1.2. Latency vs. Throughput
🪄 Step 1: Intuition & Motivation
Core Idea (in 1 short paragraph): In machine learning systems, speed and capacity are like two sides of a seesaw. You can either respond quickly to one user (low latency) or handle many users at once (high throughput) — but doing both perfectly is almost impossible. Understanding how to balance these two is the heart of designing efficient ML systems.
Simple Analogy: Picture a coffee shop.
- Latency is how long one customer waits for their latte.
- Throughput is how many cups the café can serve in an hour. Hire more baristas (parallelism), and you can serve more people (throughput). But if one espresso machine slows down, everyone waits (latency). That’s the trade-off ML engineers face too.
🌱 Step 2: Core Concept
Latency and throughput define how fast and how much your system can process. Let’s unpack them one layer at a time.
What’s Happening Under the Hood?
When an ML model serves predictions (say, a recommendation API), two key forces interact:
Latency measures response time — how long it takes from the moment a request arrives until a prediction is returned. Example: A user clicks “Show Recommendations,” and the model responds in 150 milliseconds.
Throughput measures volume over time — how many predictions the system can make per second or minute. Example: Your system handles 10,000 predictions per second (10K QPS).
However, improving one often hurts the other:
- Serving requests one by one gives low latency but wastes hardware efficiency.
- Processing requests in batches increases throughput but adds waiting time for batch formation — increasing latency.
Why It Works This Way
Both metrics compete for system resources like CPU/GPU time, memory, and network bandwidth. If we imagine your system as a busy restaurant kitchen:
- The chef (GPU) can make one dish very fast (low latency) if there’s only one order.
- But to feed 100 customers, the chef must prepare dishes in batches (higher throughput), which means each customer waits longer (higher latency).
This is why ML inference systems often use batching, queuing, and asynchronous processing to balance the trade-off dynamically.
How It Fits in ML Thinking
In ML system design:
- Latency matters for user-facing applications — voice assistants, search autocomplete, or fraud checks.
- Throughput matters for backend analytics — model retraining, embedding generation, or daily predictions.
Top engineers learn to tune both, not just pick one. That means designing for low latency during peak hours while sustaining high throughput during heavy loads — a balance achieved through hardware choices, caching, and parallelism.
📐 Step 3: Mathematical Foundation
Latency–Throughput Relationship
We can model their relationship simply:
$$ \text{Throughput} = \frac{N}{T_\text{total}} $$$$ \text{Latency} = \frac{T_\text{total}}{N} $$Where:
- $N$ = number of requests processed
- $T_\text{total}$ = total time to complete all requests
As $N$ increases (more requests per batch), throughput improves — but individual latency rises because each request waits for others to join the batch.

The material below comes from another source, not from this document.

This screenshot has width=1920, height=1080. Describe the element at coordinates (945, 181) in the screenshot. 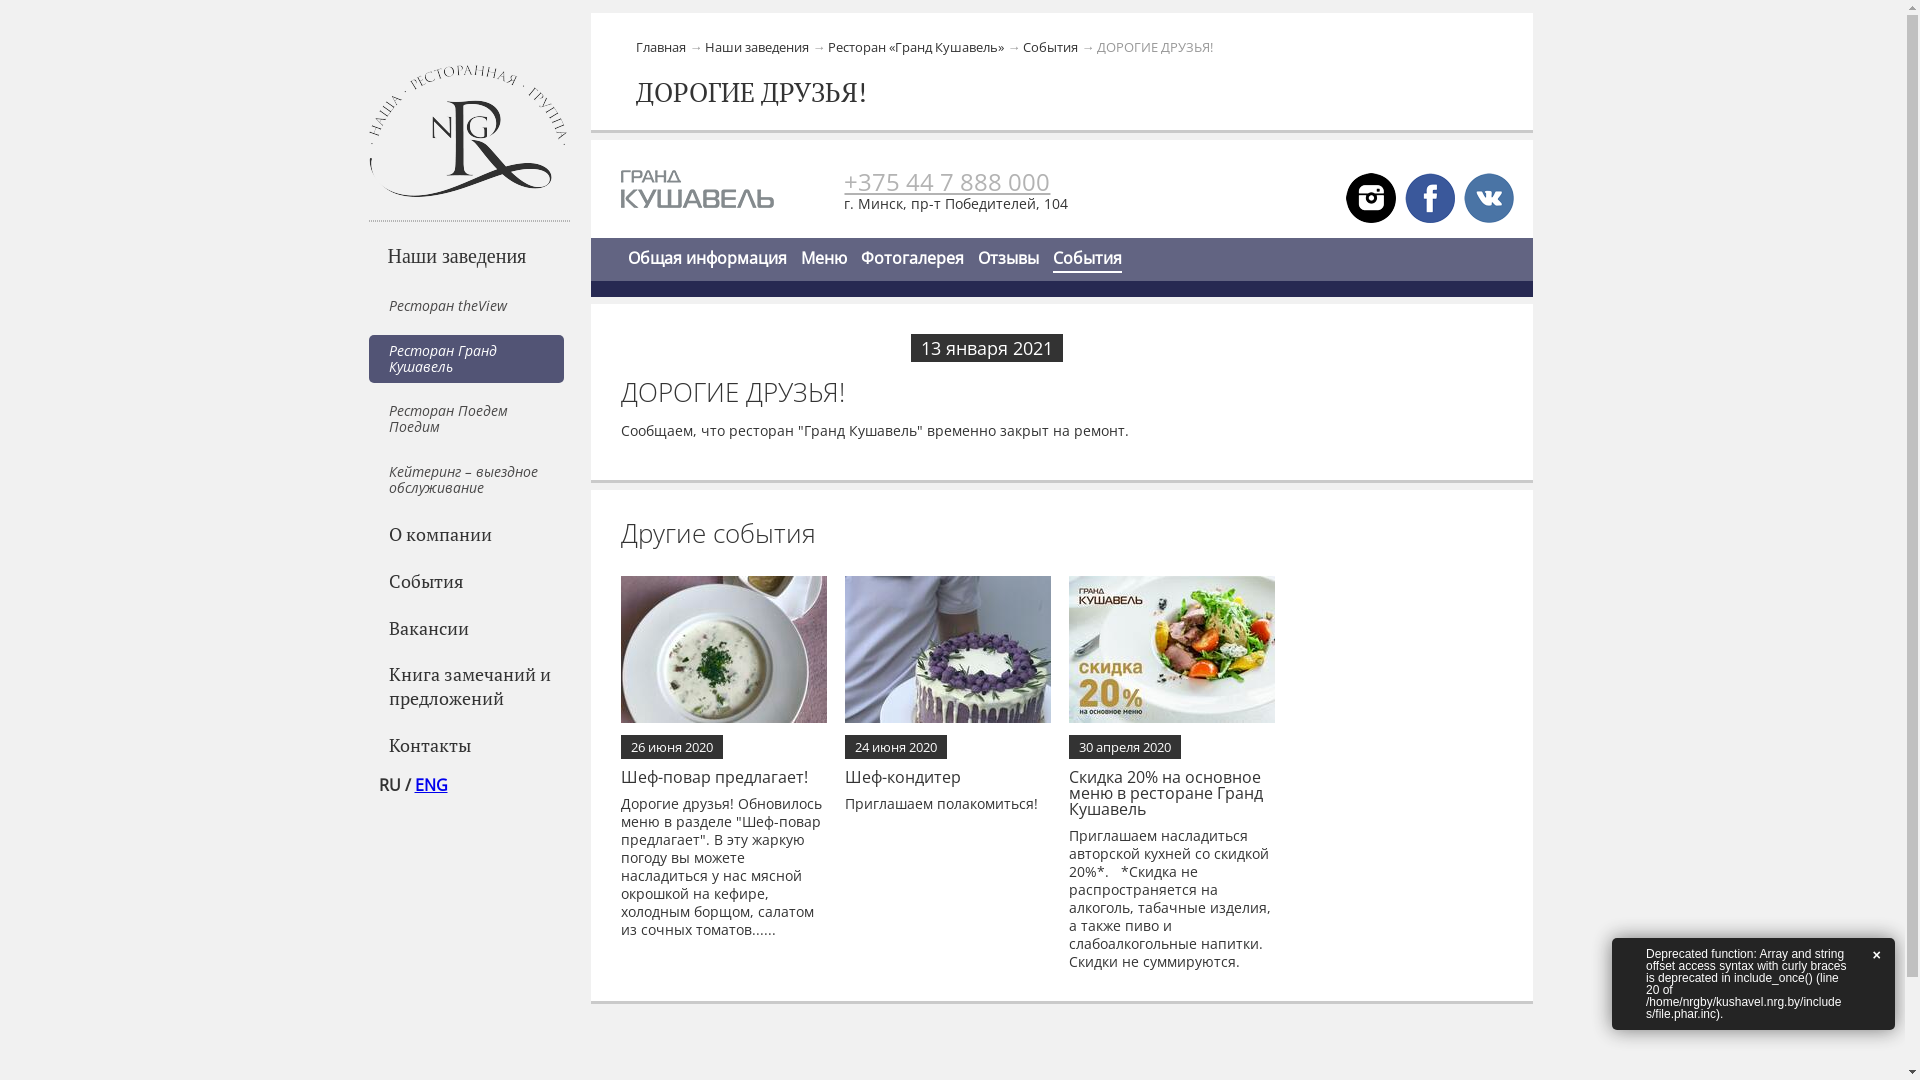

P99 Latency (Tail Latency)
This means 99% of your users get responses faster than that number. The slowest 1% (“the long tail”) often hides bottlenecks like slow queries, GC pauses, or overloaded nodes.
🧠 Step 4: Assumptions or Key Ideas
- System performance depends on workload type (batch vs. online).
- Hardware limits (CPU, GPU, memory) impose natural ceilings on throughput.
- Batching improves throughput only up to a point — after that, latency penalties outweigh the gains.
- Caching (using Redis, FAISS) reduces latency by avoiding redundant computations.
⚖️ Step 5: Strengths, Limitations & Trade-offs
Optimizing for Latency:
- Great for interactive systems.
- Boosts user satisfaction and retention.
- Feels “instantaneous” when well-tuned.
Optimizing for Throughput:
- Ideal for large-scale data processing.
- Efficiently uses hardware (batching and parallelization).
- Lowers operational cost per prediction.
Latency-First Systems:
- Hardware-expensive and energy-intensive.
- Difficult to scale under bursty loads.
Throughput-First Systems:
- Feels slow for individual requests.
- Higher delay during batching or queuing.
The art lies in balance:
- Small batches → low latency, moderate throughput.
- Large batches → high throughput, higher latency. In practice, systems use adaptive batching, adjusting batch size based on traffic load — like a café hiring more baristas only during rush hours.
🚧 Step 6: Common Misunderstandings
🚨 Common Misunderstandings (Click to Expand)
- “Throughput and latency are independent.” → False; they’re inversely related.
- “Reducing latency always helps.” → Not if you waste hardware or increase cost disproportionately.
- “High throughput means system is fast.” → Not necessarily; users might still wait longer per request.
🧩 Step 7: Mini Summary
🧠 What You Learned: Latency and throughput are two performance lenses for understanding ML serving systems.
⚙️ How It Works: Reducing response time (latency) often reduces overall capacity (throughput), and vice versa.
🎯 Why It Matters: Knowing how to trade between these two defines your ability to design scalable, responsive ML systems.